_Work to be completed_: Repeat the rows below verbatim, from the line containing "At what coordinates" through the last line of the rows, inclusive. Omit the pictures from your reply.

_Records shown_:
● ● ● ●

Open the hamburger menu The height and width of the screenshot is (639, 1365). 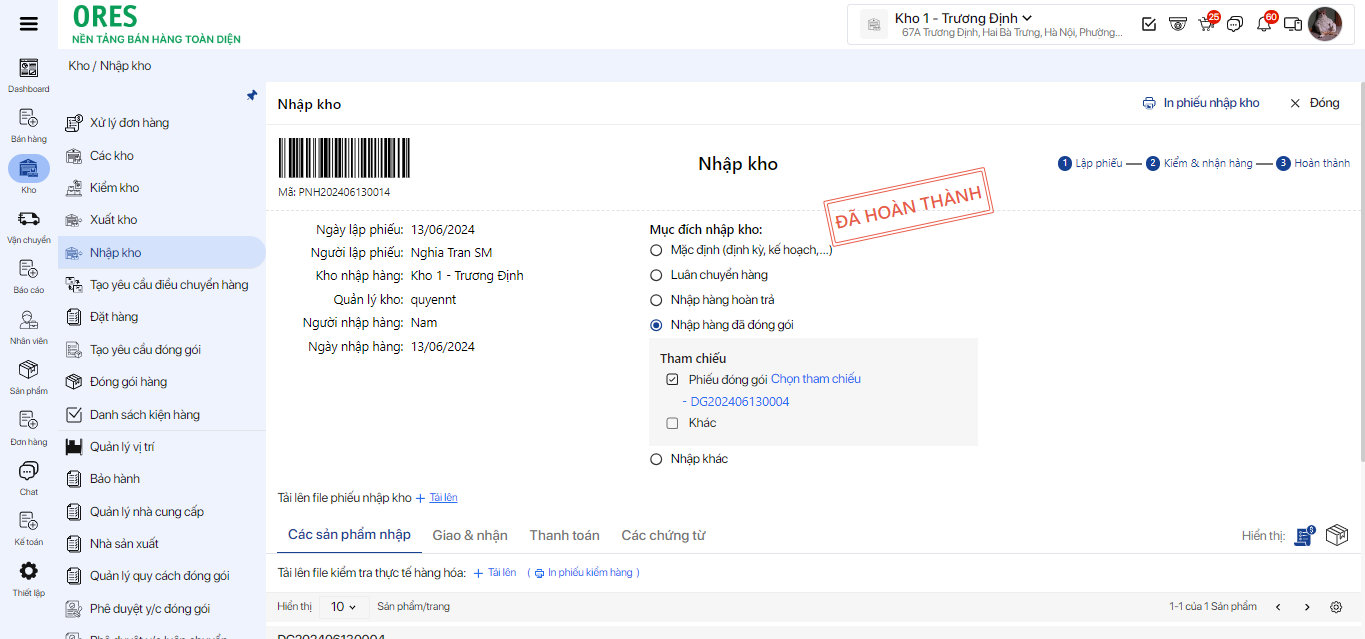29,24
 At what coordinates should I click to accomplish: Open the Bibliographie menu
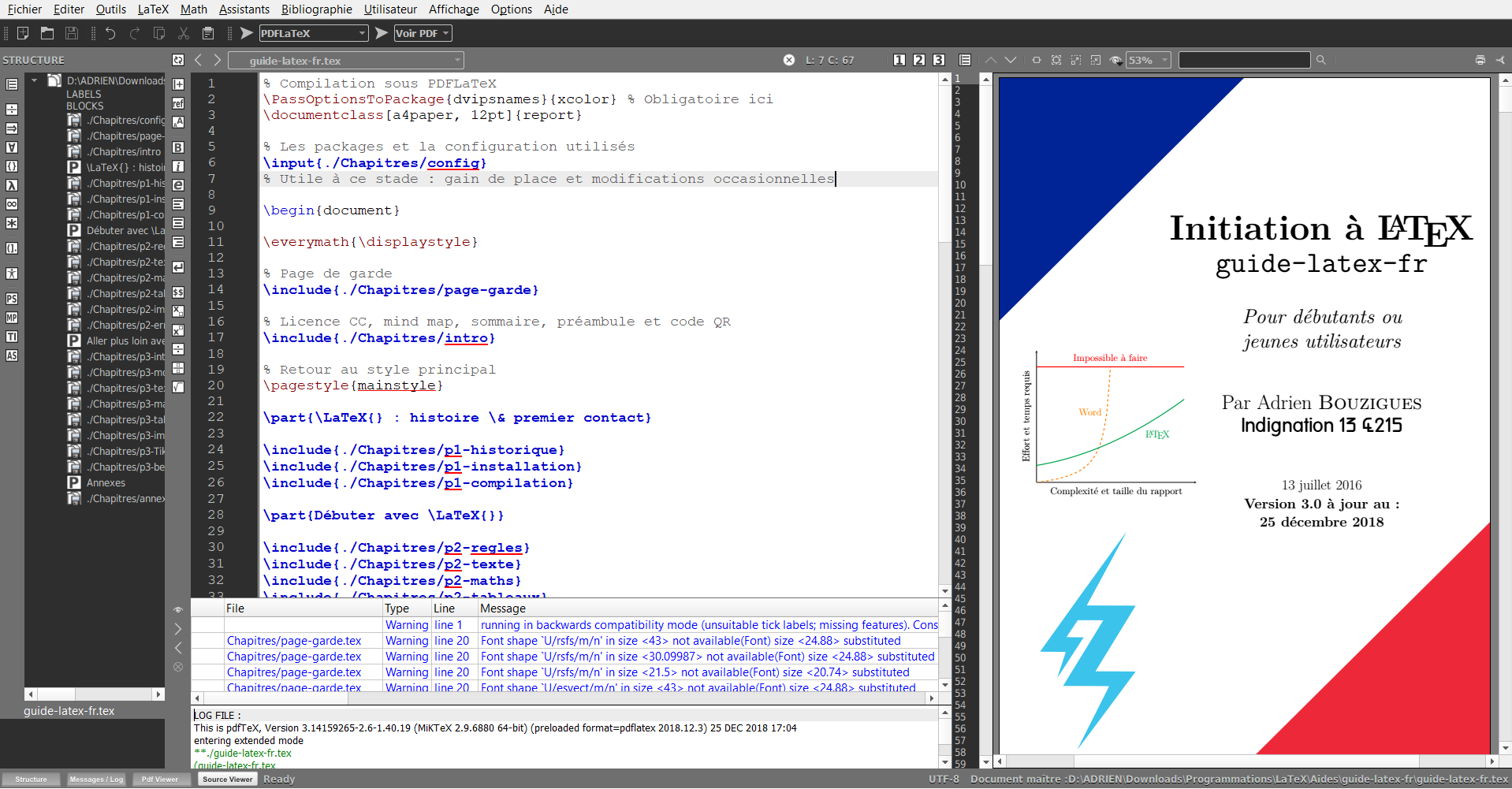[317, 9]
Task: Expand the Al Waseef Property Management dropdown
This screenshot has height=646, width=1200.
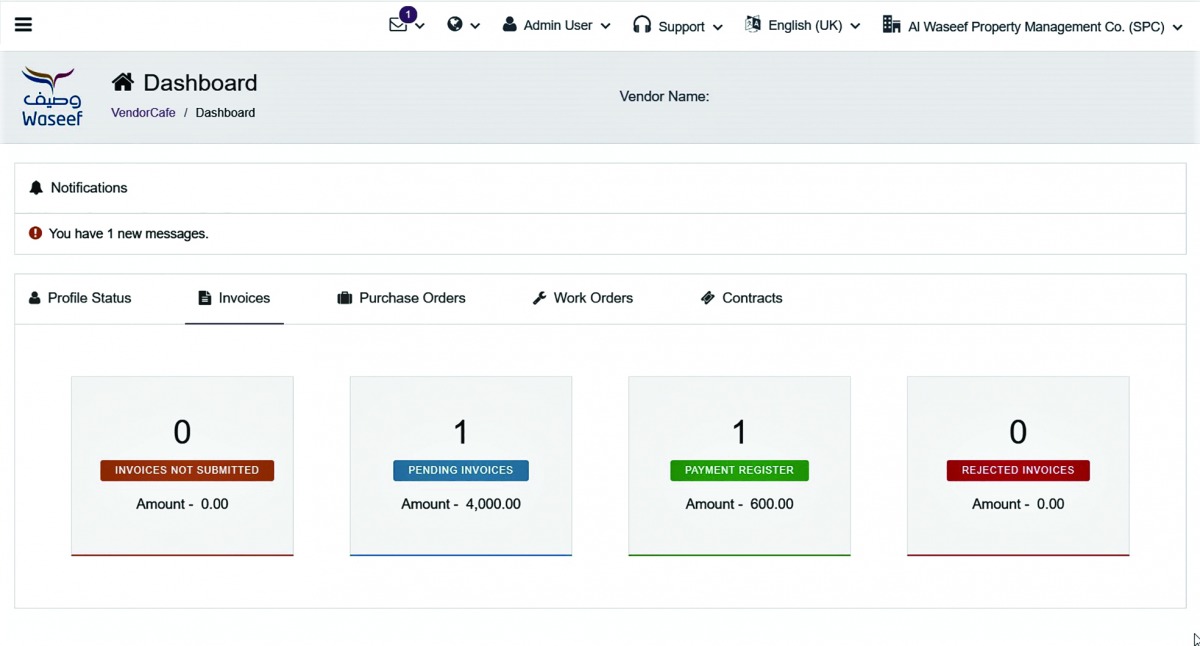Action: [1033, 27]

● ● ● ●

_Task solution_:
 At what coordinates should I click to accomplish: Open the Bibliographie menu
[317, 9]
Task: Expand the Al Waseef Property Management dropdown
This screenshot has height=646, width=1200.
Action: [1033, 27]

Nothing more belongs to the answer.